DOCUMENT EXCERPT
——————

As I spiraled out on the death of local journalism, this ode to New York City’s Jamaica Bay, by Jonathan Tarleton, chilled me out. It was published in New York City’s Hell Gate, a newish outlet running the kinds of stories that the alt-weeklies of yore once did. They do good investigative journalism, but also publish pieces rooted in the character and quirks of the city. Importantly they’re run by the workers themselves, so the future won’t be decided in some weird back room where coverage of the state’s most marginalized people can be quietly vetoed. Maybe there’s hope? (Note that you have to subscribe to read their stories, but remember that they’re actually trying to do sustainable, worker-led journalism! It’s worth it.)
“We now have the power to let go of the oil companies and give victory to land, water and life.”
Ok one other hopeful thing: in a national referendum, Ecuadorians voted to halt oil drilling in a sensitive and biodiverse part of the Yasuní National Park. It took more than a decade of fighting by Indigenous people in Ecuador to get to this place, and a win was not certain in a country that has long relied on oil production. Of course, there’s drilling still happening in other parts of the park, and the government has already challenged the results of the vote. Still, in a world like this one, it’s important to take a second and appreciate a small victory for a place and people that have been screwed over for a long time.
Palate Cleansers
I cover topics that are heavy and distressing to take in, so I'm ending these posts with things that make me feel grounded: food, nature, community.
Something Delicious: Outdoor Eating
From NYC: Some friends and I went to the Queens Night Market, and Moon Man's cassava cake blew my mind. I may have eaten three.
From St. Paul: If you are headed to the Minnesota State Fair this weekend, Afro Deli’s sambusas, in the food building, were the best thing I ate. Soft, doughnuty exterior, and satisfyingly savory interior. Apparently they have some brick and mortar locations, including a couple not far from the U of M. Back at the fair, the fried pickles near the Midway were a close second place.

——————

DATASET RECORDS
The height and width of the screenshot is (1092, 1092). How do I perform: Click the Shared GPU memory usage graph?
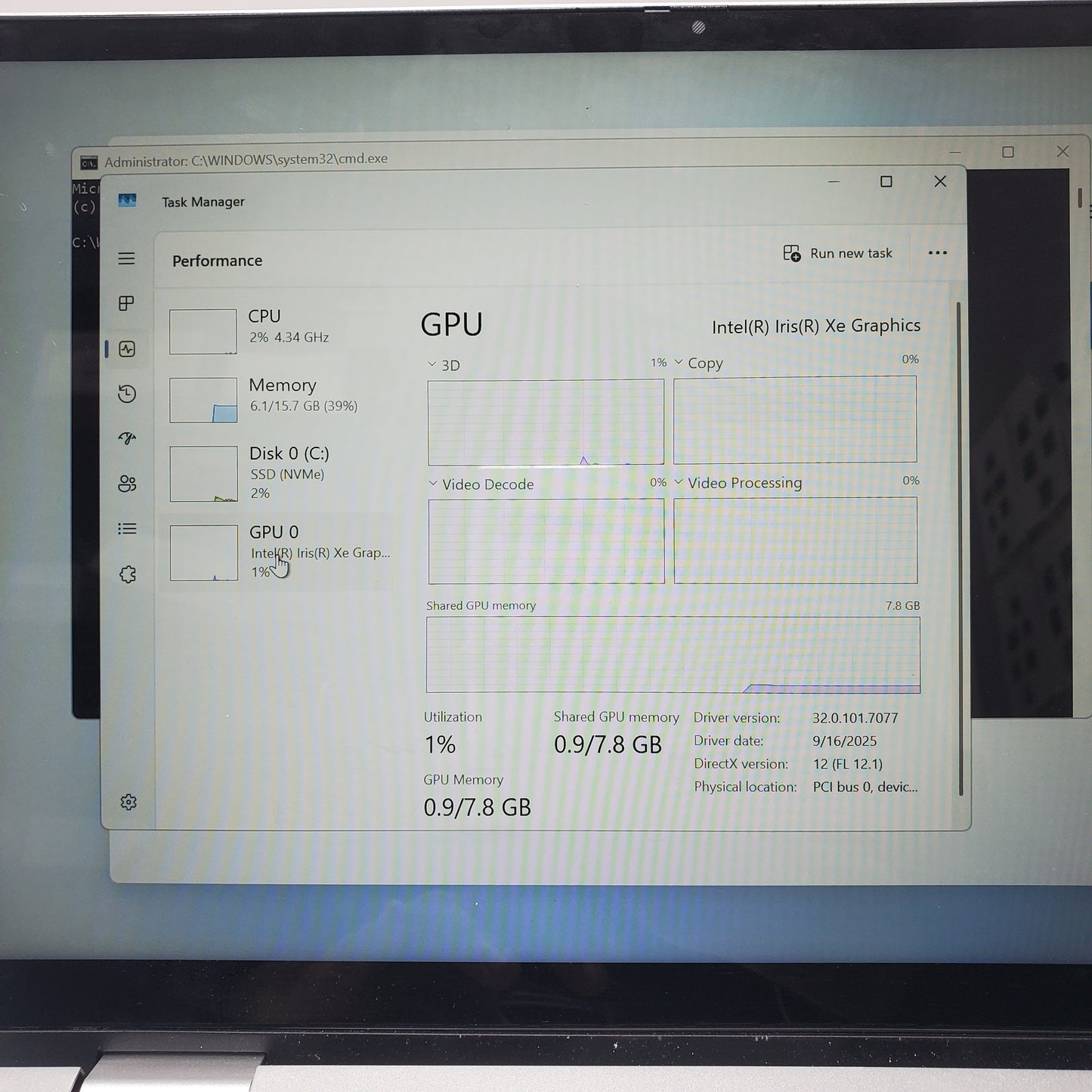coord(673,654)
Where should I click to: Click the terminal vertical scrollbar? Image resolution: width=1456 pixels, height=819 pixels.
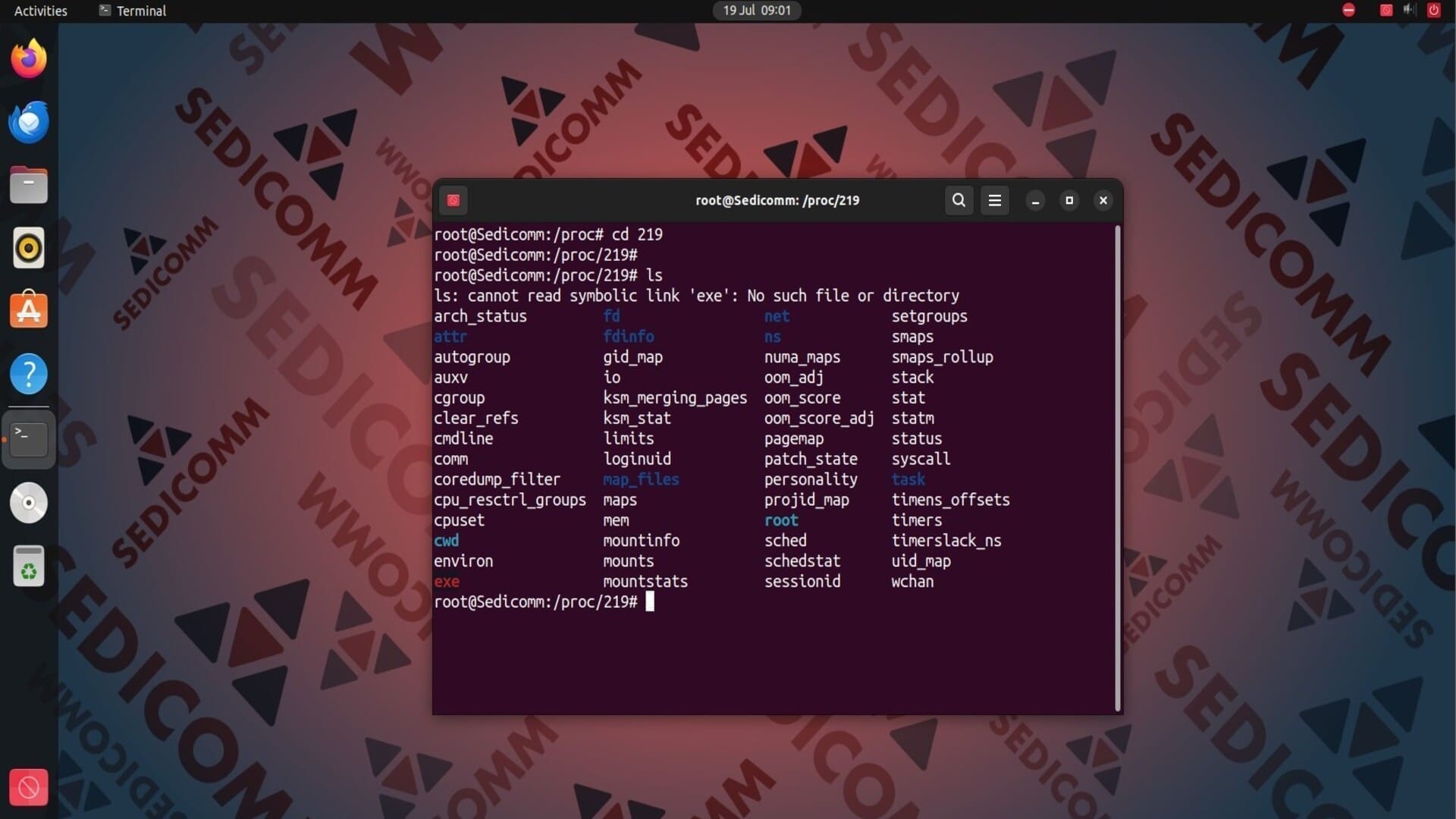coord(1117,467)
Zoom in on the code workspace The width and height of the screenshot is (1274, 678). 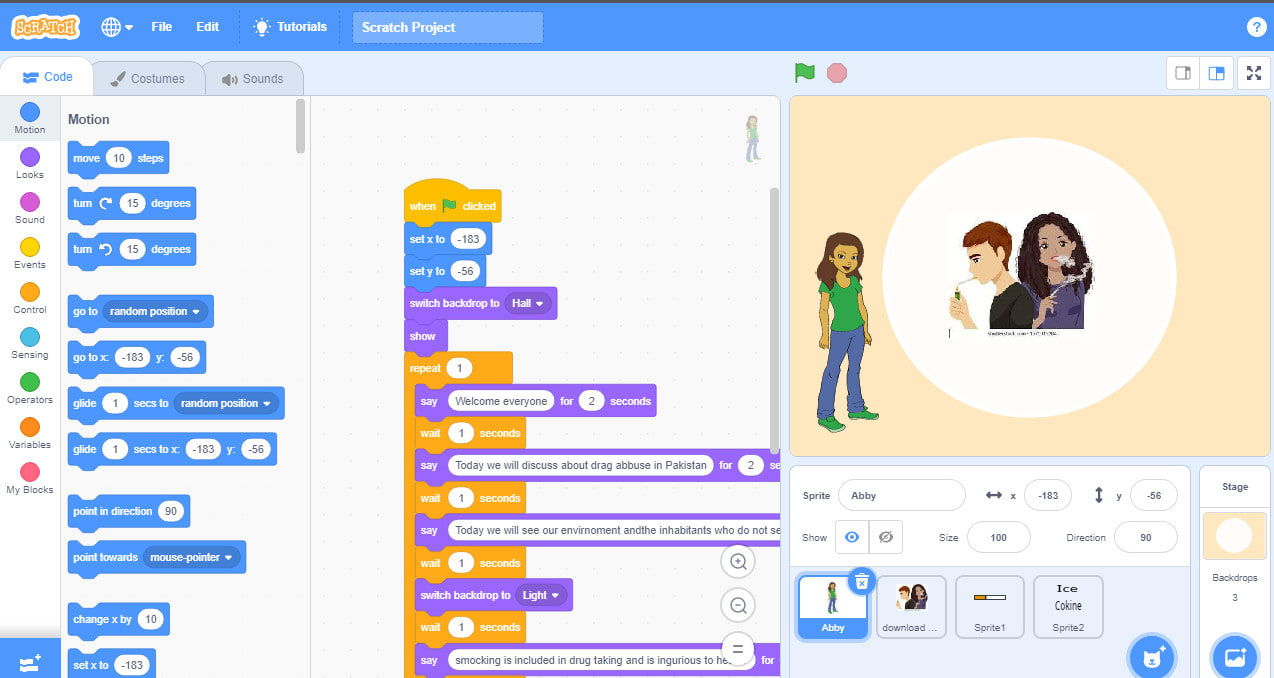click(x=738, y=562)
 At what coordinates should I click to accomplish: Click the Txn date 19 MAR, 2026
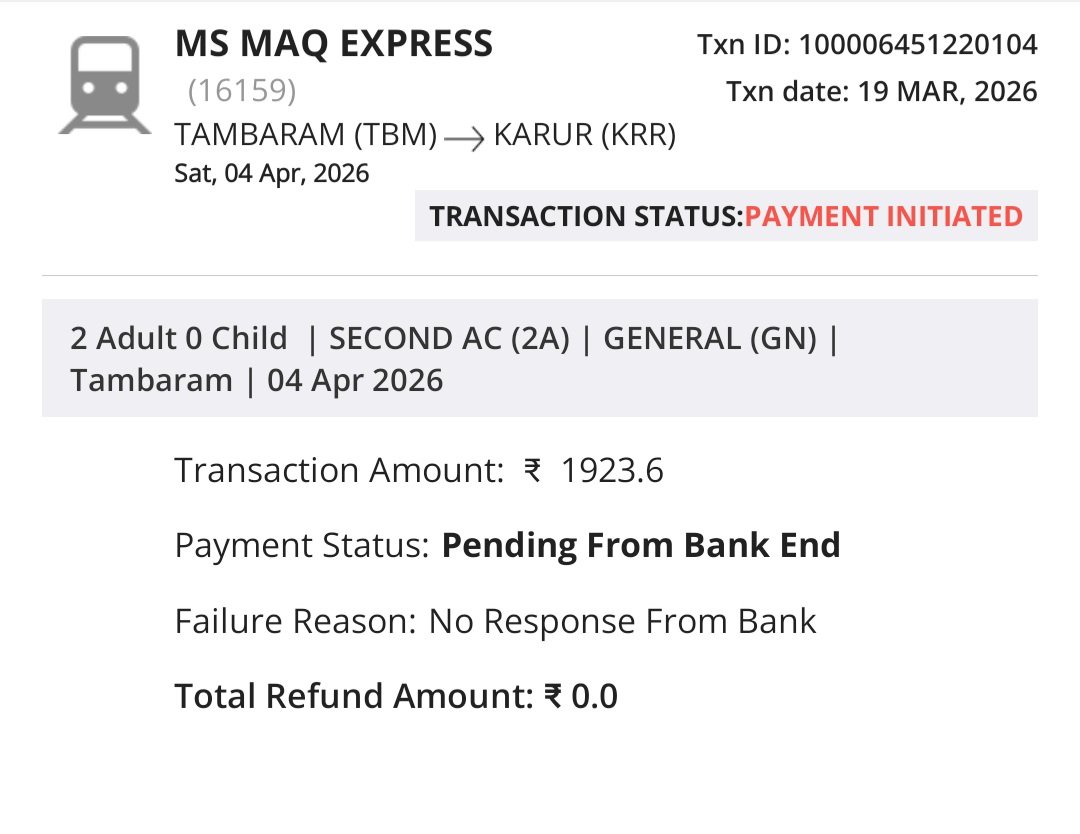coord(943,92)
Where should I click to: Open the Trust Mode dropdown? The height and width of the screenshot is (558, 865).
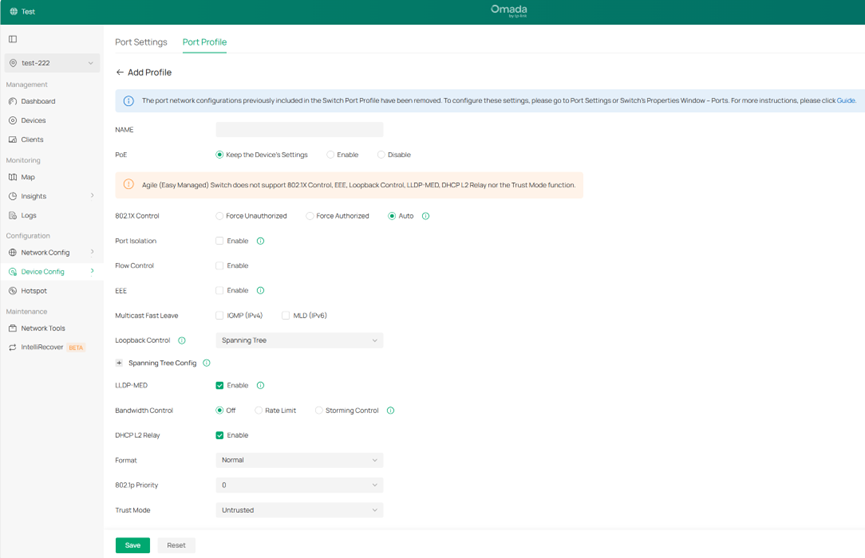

——————

SET PROBLEM A
Swap out "Hell Gate" for "City Ledger" in the newsletter excerpt, and please write out the part that opens with the words containing "As I spiraled" and closes with "It’s worth it.)".
SET PROBLEM B
According to the newsletter excerpt, what did Ecuadorians vote to halt in the national referendum?
The material above is separate from the newsletter excerpt.

WRITTEN RESPONSE A
As I spiraled out on the death of local journalism, this ode to New York City’s Jamaica Bay, by Jonathan Tarleton, chilled me out. It was published in New York City’s City Ledger, a newish outlet running the kinds of stories that the alt-weeklies of yore once did. They do good investigative journalism, but also publish pieces rooted in the character and quirks of the city. Importantly they’re run by the workers themselves, so the future won’t be decided in some weird back room where coverage of the state’s most marginalized people can be quietly vetoed. Maybe there’s hope? (Note that you have to subscribe to read their stories, but remember that they’re actually trying to do sustainable, worker-led journalism! It’s worth it.)

WRITTEN RESPONSE B
Oil drilling in a sensitive and biodiverse part of the Yasuní National Park.